- Comune di San Massimo
- San Massimo Location within Italy San Massimo Location within Molise
- Coordinates: 41°29′N 14°25′E﻿ / ﻿41.483°N 14.417°E
- Country: Italy
- Region: Molise
- Province: Province of Campobasso (CB)
- Frazioni: Campitello Matese

Area
- • Total: 27.6 km^{2} (10.7 sq mi)

Population (2018-01-01)
- • Total: 754
- • Density: 27.3/km^{2} (70.8/sq mi)
- Time zone: UTC+1 (CET)
- • Summer (DST): UTC+2 (CEST)
- Postal code: 86027
- Dialing code: 0874

= San Massimo =

San Massimo is a comune (municipality) in the Province of Campobasso in the Italian region Molise, located about 25 km southwest of Campobasso, comprising 27.6 km2.

As of 2017, San Massimo has a population of 754.

==Etymology ==
San Massimo is named for Saint Maximus, the 3rd century Bishop of Nola whose followers fled to the region near San Massimo during the Decian Persecution of Roman Christians in 251 CE.

==History==
From c. 500 BCE until the Roman era, the territory of modern-day San Massimo was controlled by the Samnites, an ethnic group composed of a fusion of indigenous people and iron-age era migrants from Greece and other parts of Europe. In a series of wars, known as the Samnite Wars, Rome conquered the region. Following the collapse of the Western Roman Empire, Germanic Lombards occupied the area, before they in turn were conquered by the Normans. Norman nobleman, and their descendants, first administered the region as the County of Apulia and Calabria, which later joined other Norman counties to make up the Kingdom of Sicily in 1130. When Sicily seceded in the Vespers of 1282, the mainland possessions of the Normans, including San Massimo, became the Kingdom of Naples.

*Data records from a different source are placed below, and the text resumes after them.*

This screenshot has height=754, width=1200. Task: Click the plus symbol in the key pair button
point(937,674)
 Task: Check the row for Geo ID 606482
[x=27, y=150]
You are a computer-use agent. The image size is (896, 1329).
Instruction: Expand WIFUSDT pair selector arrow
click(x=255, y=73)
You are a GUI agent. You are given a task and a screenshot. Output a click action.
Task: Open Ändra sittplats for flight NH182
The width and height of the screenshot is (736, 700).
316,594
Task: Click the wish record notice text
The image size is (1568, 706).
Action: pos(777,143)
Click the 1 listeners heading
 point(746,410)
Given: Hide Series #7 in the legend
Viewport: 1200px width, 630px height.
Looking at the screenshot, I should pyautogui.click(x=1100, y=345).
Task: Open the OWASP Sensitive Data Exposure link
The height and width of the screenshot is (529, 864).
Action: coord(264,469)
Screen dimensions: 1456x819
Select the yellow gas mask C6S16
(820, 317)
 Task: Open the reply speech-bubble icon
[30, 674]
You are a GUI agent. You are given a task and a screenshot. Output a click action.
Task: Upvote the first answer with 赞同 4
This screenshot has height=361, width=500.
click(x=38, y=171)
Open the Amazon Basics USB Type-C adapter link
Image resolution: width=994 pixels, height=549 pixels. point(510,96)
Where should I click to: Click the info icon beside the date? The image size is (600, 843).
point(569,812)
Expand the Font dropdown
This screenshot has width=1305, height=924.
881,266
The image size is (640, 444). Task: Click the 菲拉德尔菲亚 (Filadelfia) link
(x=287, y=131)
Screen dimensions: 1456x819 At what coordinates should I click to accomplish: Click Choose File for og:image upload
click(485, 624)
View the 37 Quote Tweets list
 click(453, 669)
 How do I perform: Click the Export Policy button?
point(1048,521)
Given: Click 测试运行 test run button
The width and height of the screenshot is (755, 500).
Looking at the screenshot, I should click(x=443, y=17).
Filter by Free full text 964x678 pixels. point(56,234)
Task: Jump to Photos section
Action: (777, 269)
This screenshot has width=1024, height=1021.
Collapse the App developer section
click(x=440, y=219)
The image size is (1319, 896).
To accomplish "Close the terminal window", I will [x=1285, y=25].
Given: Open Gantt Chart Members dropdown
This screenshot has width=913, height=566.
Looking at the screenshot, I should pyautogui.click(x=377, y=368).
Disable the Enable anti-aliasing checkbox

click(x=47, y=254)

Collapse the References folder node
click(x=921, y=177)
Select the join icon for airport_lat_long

The first reference to San Massimo, dating to 1113 CE, occurs in the locative surname of a Norman nobleman, De Sancto Maximo. At the time, San Massimo likely was a feudal estate, composed of a castle, the remains of which can be seen today, surrounded by farmland. The Church of Santa Maria delle Fratte was erected in the 12th century, and rebuilt on several occasions after devastating earthquakes that nearly leveled San Massimo in 1456 and 1805.

In 1815 the merger of the Kingdom of Naples, which included San Massimo, and that of Sicily led to the formation of the short lived Kingdom of Two Sicilies. In 1860, the Sardinian forces of Giuseppe Garibaldi conquered the region, leading to the formation of the Kingdom of Italy.

Many residents of San Massimo fought and died for Italy in the First World War, as commemorated in the city center by the "Monument to the Fallen of the Great War," opened in 1920.

Throughout the 19th and 20th century, a significant portion of the population emigrated overseas, especially to Canada, as well as to urban centers within Italy.

==Geography==
San Massimo is nestled in the Matese Mountains, near Monte Miletto, the highest mountain in the region at 2,050 m. It also includes substantial amounts of lowland woods, consisting of chestnut and conifer groves, and agricultural land.

The municipality of San Massimo contains the frazione (subdivision) Campitello Matese, located at 1450 m above sea level, which shares its name with its ski resort, one of the foremost in Central and Southern Italy.

San Massimo borders the following municipalities: Bojano, Cantalupo nel Sannio, Macchiagodena, Roccamandolfi, San Gregorio Matese.